### EXERCISE GOAL
Can you format each of the entries below as a Markdown table with a "Row" column for the row number and a "Line" column for the line itself, leaving out blank lines?

[Stored items]
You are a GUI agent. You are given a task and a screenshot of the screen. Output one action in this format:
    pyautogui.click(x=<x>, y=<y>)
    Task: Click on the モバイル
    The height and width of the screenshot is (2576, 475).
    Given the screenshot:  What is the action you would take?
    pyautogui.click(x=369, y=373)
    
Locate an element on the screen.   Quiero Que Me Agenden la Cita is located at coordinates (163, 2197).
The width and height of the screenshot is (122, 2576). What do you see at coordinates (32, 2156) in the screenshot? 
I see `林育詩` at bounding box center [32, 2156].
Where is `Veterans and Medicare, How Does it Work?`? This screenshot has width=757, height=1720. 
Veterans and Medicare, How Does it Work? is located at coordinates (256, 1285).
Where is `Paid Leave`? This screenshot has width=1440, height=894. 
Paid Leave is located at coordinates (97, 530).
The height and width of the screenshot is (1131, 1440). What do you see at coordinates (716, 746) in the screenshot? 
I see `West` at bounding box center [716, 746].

### SOLUTION
| Row | Line |
|---|---|
| 1 | You are a GUI agent. You are given a task and a screenshot of the screen. Output one action in this format: |
| 2 |     pyautogui.click(x=<x>, y=<y>) |
| 3 |     Task: Click on the モバイル |
| 4 |     The height and width of the screenshot is (2576, 475). |
| 5 |     Given the screenshot:  What is the action you would take? |
| 6 |     pyautogui.click(x=369, y=373) |
| 7 | Locate an element on the screen.   Quiero Que Me Agenden la Cita is located at coordinates (163, 2197). |
| 8 | The width and height of the screenshot is (122, 2576). What do you see at coordinates (32, 2156) in the screenshot?  |
| 9 | I see `林育詩` at bounding box center [32, 2156]. |
| 10 | Where is `Veterans and Medicare, How Does it Work?`? This screenshot has width=757, height=1720.  |
| 11 | Veterans and Medicare, How Does it Work? is located at coordinates (256, 1285). |
| 12 | Where is `Paid Leave`? This screenshot has width=1440, height=894.  |
| 13 | Paid Leave is located at coordinates (97, 530). |
| 14 | The height and width of the screenshot is (1131, 1440). What do you see at coordinates (716, 746) in the screenshot?  |
| 15 | I see `West` at bounding box center [716, 746]. |